I think for a long time England never had to consider the differences between England and the UK and England and Wales and England and Scotland because, being a super-power you can buy your way out of that sort of problem and who doesn't want to be on the winning side. It's become harder now that people in Scotland and Wales are questioning what winning looks like. The fact that London is a mega-city and not in the middle of the UK makes that even harder to manage. (The Irish Question is a bit different and was managed by expelling an ungrateful Ireland once its usefulness had passed.)
I don't think it's a legacy of the monarchy per se and Britain is not historically the worst country in Europe for having a closed, powerful elite clustered around the monarch. Perhaps the opposite.

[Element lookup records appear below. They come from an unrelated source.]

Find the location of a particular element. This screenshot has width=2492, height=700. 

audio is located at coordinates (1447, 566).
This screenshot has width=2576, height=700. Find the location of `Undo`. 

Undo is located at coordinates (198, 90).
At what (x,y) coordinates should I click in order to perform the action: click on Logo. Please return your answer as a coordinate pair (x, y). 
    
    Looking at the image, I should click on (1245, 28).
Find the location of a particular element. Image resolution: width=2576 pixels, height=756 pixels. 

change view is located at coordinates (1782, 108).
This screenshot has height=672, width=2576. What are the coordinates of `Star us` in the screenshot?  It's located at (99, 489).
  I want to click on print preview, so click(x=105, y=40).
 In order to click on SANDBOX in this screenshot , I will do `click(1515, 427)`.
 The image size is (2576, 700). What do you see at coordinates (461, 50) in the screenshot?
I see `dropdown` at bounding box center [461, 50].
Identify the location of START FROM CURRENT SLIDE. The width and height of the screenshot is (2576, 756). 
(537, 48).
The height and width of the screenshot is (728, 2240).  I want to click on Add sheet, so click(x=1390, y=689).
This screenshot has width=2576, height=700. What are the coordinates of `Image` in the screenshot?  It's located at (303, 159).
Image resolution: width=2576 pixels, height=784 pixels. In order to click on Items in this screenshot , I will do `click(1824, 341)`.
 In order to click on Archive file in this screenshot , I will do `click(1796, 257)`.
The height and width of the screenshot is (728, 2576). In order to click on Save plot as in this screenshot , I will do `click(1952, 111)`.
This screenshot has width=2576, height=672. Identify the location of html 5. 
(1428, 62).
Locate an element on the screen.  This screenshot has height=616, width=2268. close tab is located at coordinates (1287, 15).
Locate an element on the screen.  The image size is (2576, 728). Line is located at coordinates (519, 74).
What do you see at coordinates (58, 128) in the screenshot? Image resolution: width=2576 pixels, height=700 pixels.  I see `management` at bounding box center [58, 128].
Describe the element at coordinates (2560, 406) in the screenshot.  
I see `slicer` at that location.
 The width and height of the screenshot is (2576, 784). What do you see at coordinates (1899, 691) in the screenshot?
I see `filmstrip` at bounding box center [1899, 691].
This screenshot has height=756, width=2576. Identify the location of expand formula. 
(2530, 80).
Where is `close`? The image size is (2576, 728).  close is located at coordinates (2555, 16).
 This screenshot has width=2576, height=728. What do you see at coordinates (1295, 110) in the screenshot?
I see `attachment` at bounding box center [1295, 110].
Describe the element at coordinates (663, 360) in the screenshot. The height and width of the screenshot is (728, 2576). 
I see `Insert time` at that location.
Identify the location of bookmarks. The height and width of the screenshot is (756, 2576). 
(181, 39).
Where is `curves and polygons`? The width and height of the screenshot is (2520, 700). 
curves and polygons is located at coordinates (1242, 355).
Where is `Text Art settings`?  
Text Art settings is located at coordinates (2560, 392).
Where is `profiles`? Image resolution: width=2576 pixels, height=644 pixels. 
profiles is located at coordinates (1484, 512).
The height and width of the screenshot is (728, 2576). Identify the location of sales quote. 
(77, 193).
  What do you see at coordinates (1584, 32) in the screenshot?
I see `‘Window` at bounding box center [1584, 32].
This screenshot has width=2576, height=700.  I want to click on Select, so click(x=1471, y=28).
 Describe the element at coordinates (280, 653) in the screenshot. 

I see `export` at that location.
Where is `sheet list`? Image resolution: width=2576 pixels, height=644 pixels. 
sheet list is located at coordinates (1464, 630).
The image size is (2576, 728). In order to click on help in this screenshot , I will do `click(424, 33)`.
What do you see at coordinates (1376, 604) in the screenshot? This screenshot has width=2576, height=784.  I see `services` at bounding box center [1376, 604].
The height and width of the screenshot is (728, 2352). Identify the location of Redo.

The UK has been a constitutional monarchy since before it was the UK. For about six months in the 1640's we had a government in England that was so radically socialist that neither radicalism or socialism had been invented yet. In Scotland we had a radical democratic theocracy. Then we both had Oliver Cromwell. Since the 1640's the powers of the monarch, both personally and embodied in the notion of the Crown have been more regulated than in e.g. France or Russia or the Italian duchies.
The richest person in Britain (perhaps the world,) during the Industrial Revolution was the Marquis of Bute, a Scot who lived in Wales.
In some regards the North South divide is quite recent. Or at least it was different in the past. In the industrial revolution when the North and Scotland and Wales had all the coal, iron, ports, and industry the South was poor, rural, backwards and suffering from neglect. Or you might argue that the divide goes back to the Reformation, the Rising of the Northern Earls and the Elizabethan Reprisals. Or perhaps further back to the Harrowing of the North by William the Conqueror.
Or perhaps its just what happens in a long, thin island country.
But, the British aristocracy (plutocracy?) have been very good at maintaining both actual power and the idea that they ought to be in power.